Work to be completed:
Copy out the material below line for line, changing nothing.

Information shown:

┄┄┄┄┄┄┄┄┄┄┄┄┄┄┄┄┄┄┄┄

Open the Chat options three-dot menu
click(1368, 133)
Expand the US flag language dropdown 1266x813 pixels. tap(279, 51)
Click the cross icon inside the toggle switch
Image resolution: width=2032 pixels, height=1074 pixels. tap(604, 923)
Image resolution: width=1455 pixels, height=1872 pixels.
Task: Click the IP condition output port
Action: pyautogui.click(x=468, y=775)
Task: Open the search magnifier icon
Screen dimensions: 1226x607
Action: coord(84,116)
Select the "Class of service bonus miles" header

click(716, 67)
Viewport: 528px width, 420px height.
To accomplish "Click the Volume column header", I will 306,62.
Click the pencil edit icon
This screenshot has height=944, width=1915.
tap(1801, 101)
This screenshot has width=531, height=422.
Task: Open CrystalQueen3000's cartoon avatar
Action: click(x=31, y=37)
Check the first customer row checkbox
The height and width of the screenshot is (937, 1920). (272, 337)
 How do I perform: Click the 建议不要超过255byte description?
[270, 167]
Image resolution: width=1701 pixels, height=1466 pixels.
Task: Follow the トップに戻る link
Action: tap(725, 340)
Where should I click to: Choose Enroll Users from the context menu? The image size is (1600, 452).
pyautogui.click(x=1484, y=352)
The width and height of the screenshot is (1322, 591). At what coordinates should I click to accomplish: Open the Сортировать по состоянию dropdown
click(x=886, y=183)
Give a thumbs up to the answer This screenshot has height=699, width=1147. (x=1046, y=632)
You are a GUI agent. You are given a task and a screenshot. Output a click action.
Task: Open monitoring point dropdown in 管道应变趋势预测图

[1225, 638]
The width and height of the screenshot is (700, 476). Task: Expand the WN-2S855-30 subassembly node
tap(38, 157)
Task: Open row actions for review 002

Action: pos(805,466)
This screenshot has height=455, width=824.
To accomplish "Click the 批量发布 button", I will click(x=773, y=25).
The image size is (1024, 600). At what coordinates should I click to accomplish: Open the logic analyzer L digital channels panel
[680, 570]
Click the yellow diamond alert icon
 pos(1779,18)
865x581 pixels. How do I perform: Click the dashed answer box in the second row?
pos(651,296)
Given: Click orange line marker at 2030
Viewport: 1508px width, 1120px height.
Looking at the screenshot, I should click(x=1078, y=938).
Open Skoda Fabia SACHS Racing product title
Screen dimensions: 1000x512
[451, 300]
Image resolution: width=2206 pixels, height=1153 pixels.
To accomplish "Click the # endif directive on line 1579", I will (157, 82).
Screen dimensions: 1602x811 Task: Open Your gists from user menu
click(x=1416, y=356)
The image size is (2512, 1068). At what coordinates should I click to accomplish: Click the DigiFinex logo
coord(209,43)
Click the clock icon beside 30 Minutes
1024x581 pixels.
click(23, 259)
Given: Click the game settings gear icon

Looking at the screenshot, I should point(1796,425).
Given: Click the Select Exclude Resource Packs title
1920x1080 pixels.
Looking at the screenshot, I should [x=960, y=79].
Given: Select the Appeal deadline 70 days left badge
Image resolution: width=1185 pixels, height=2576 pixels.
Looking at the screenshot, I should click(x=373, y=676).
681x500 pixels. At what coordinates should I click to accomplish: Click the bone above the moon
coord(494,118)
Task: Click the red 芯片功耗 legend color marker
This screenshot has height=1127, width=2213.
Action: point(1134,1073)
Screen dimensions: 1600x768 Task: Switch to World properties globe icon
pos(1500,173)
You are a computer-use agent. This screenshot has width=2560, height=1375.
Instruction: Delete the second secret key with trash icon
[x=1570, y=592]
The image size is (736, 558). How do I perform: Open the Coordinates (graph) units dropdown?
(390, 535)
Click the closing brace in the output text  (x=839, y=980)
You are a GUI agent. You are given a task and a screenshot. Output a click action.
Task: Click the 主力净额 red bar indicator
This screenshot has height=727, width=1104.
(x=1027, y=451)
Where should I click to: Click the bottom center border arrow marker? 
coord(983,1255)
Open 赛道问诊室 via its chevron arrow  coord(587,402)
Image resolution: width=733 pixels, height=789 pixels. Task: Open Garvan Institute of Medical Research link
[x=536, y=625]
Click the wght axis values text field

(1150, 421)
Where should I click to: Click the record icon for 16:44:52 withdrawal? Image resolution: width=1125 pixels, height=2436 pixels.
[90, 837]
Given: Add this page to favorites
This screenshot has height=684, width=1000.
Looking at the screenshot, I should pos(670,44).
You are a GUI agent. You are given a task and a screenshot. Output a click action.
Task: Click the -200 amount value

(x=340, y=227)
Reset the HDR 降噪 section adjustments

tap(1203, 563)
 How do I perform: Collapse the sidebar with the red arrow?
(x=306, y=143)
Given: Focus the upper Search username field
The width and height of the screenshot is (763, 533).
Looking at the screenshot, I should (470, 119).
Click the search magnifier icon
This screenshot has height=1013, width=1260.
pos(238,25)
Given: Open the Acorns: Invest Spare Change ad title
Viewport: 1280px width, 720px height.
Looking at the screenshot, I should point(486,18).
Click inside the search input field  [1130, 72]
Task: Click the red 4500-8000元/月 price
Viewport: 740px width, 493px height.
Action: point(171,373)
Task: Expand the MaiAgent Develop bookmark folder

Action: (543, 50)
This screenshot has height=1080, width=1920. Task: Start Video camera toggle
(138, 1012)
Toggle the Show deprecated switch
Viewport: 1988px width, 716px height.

┄┄┄┄┄┄┄┄┄┄┄┄┄┄┄┄┄┄┄┄

Result below:
Open the Chat options three-dot menu
click(1368, 133)
Expand the US flag language dropdown 1266x813 pixels. tap(279, 51)
Click the cross icon inside the toggle switch
Image resolution: width=2032 pixels, height=1074 pixels. tap(604, 923)
Image resolution: width=1455 pixels, height=1872 pixels.
Task: Click the IP condition output port
Action: pyautogui.click(x=468, y=775)
Task: Open the search magnifier icon
Screen dimensions: 1226x607
Action: coord(84,116)
Select the "Class of service bonus miles" header

click(716, 67)
Viewport: 528px width, 420px height.
To accomplish "Click the Volume column header", I will 306,62.
Click the pencil edit icon
This screenshot has height=944, width=1915.
tap(1801, 101)
This screenshot has width=531, height=422.
Task: Open CrystalQueen3000's cartoon avatar
Action: click(x=31, y=37)
Check the first customer row checkbox
The height and width of the screenshot is (937, 1920). (272, 337)
 How do I perform: Click the 建议不要超过255byte description?
[270, 167]
Image resolution: width=1701 pixels, height=1466 pixels.
Task: Follow the トップに戻る link
Action: tap(725, 340)
Where should I click to: Choose Enroll Users from the context menu? The image size is (1600, 452).
pyautogui.click(x=1484, y=352)
The width and height of the screenshot is (1322, 591). At what coordinates should I click to accomplish: Open the Сортировать по состоянию dropdown
click(x=886, y=183)
Give a thumbs up to the answer This screenshot has height=699, width=1147. (x=1046, y=632)
You are a GUI agent. You are given a task and a screenshot. Output a click action.
Task: Open monitoring point dropdown in 管道应变趋势预测图

[1225, 638]
The width and height of the screenshot is (700, 476). Task: Expand the WN-2S855-30 subassembly node
tap(38, 157)
Task: Open row actions for review 002

Action: pos(805,466)
This screenshot has height=455, width=824.
To accomplish "Click the 批量发布 button", I will click(x=773, y=25).
The image size is (1024, 600). At what coordinates should I click to accomplish: Open the logic analyzer L digital channels panel
[680, 570]
Click the yellow diamond alert icon
 pos(1779,18)
865x581 pixels. How do I perform: Click the dashed answer box in the second row?
pos(651,296)
Given: Click orange line marker at 2030
Viewport: 1508px width, 1120px height.
Looking at the screenshot, I should click(x=1078, y=938).
Open Skoda Fabia SACHS Racing product title
Screen dimensions: 1000x512
[451, 300]
Image resolution: width=2206 pixels, height=1153 pixels.
To accomplish "Click the # endif directive on line 1579", I will (157, 82).
Screen dimensions: 1602x811 Task: Open Your gists from user menu
click(x=1416, y=356)
The image size is (2512, 1068). At what coordinates should I click to accomplish: Click the DigiFinex logo
coord(209,43)
Click the clock icon beside 30 Minutes
1024x581 pixels.
click(23, 259)
Given: Click the game settings gear icon

Looking at the screenshot, I should point(1796,425).
Given: Click the Select Exclude Resource Packs title
1920x1080 pixels.
Looking at the screenshot, I should [x=960, y=79].
Given: Select the Appeal deadline 70 days left badge
Image resolution: width=1185 pixels, height=2576 pixels.
Looking at the screenshot, I should click(x=373, y=676).
681x500 pixels. At what coordinates should I click to accomplish: Click the bone above the moon
coord(494,118)
Task: Click the red 芯片功耗 legend color marker
This screenshot has height=1127, width=2213.
Action: point(1134,1073)
Screen dimensions: 1600x768 Task: Switch to World properties globe icon
pos(1500,173)
You are a computer-use agent. This screenshot has width=2560, height=1375.
Instruction: Delete the second secret key with trash icon
[x=1570, y=592]
The image size is (736, 558). How do I perform: Open the Coordinates (graph) units dropdown?
(390, 535)
Click the closing brace in the output text  (x=839, y=980)
You are a GUI agent. You are given a task and a screenshot. Output a click action.
Task: Click the 主力净额 red bar indicator
This screenshot has height=727, width=1104.
(x=1027, y=451)
Where should I click to: Click the bottom center border arrow marker? 
coord(983,1255)
Open 赛道问诊室 via its chevron arrow  coord(587,402)
Image resolution: width=733 pixels, height=789 pixels. Task: Open Garvan Institute of Medical Research link
[x=536, y=625]
Click the wght axis values text field

(1150, 421)
Where should I click to: Click the record icon for 16:44:52 withdrawal? Image resolution: width=1125 pixels, height=2436 pixels.
[90, 837]
Given: Add this page to favorites
This screenshot has height=684, width=1000.
Looking at the screenshot, I should pos(670,44).
You are a GUI agent. You are given a task and a screenshot. Output a click action.
Task: Click the -200 amount value

(x=340, y=227)
Reset the HDR 降噪 section adjustments

tap(1203, 563)
 How do I perform: Collapse the sidebar with the red arrow?
(x=306, y=143)
Given: Focus the upper Search username field
The width and height of the screenshot is (763, 533).
Looking at the screenshot, I should (470, 119).
Click the search magnifier icon
This screenshot has height=1013, width=1260.
pos(238,25)
Given: Open the Acorns: Invest Spare Change ad title
Viewport: 1280px width, 720px height.
Looking at the screenshot, I should point(486,18).
Click inside the search input field  [1130, 72]
Task: Click the red 4500-8000元/月 price
Viewport: 740px width, 493px height.
Action: point(171,373)
Task: Expand the MaiAgent Develop bookmark folder

Action: (543, 50)
This screenshot has height=1080, width=1920. Task: Start Video camera toggle
(138, 1012)
Toggle the Show deprecated switch
Viewport: 1988px width, 716px height.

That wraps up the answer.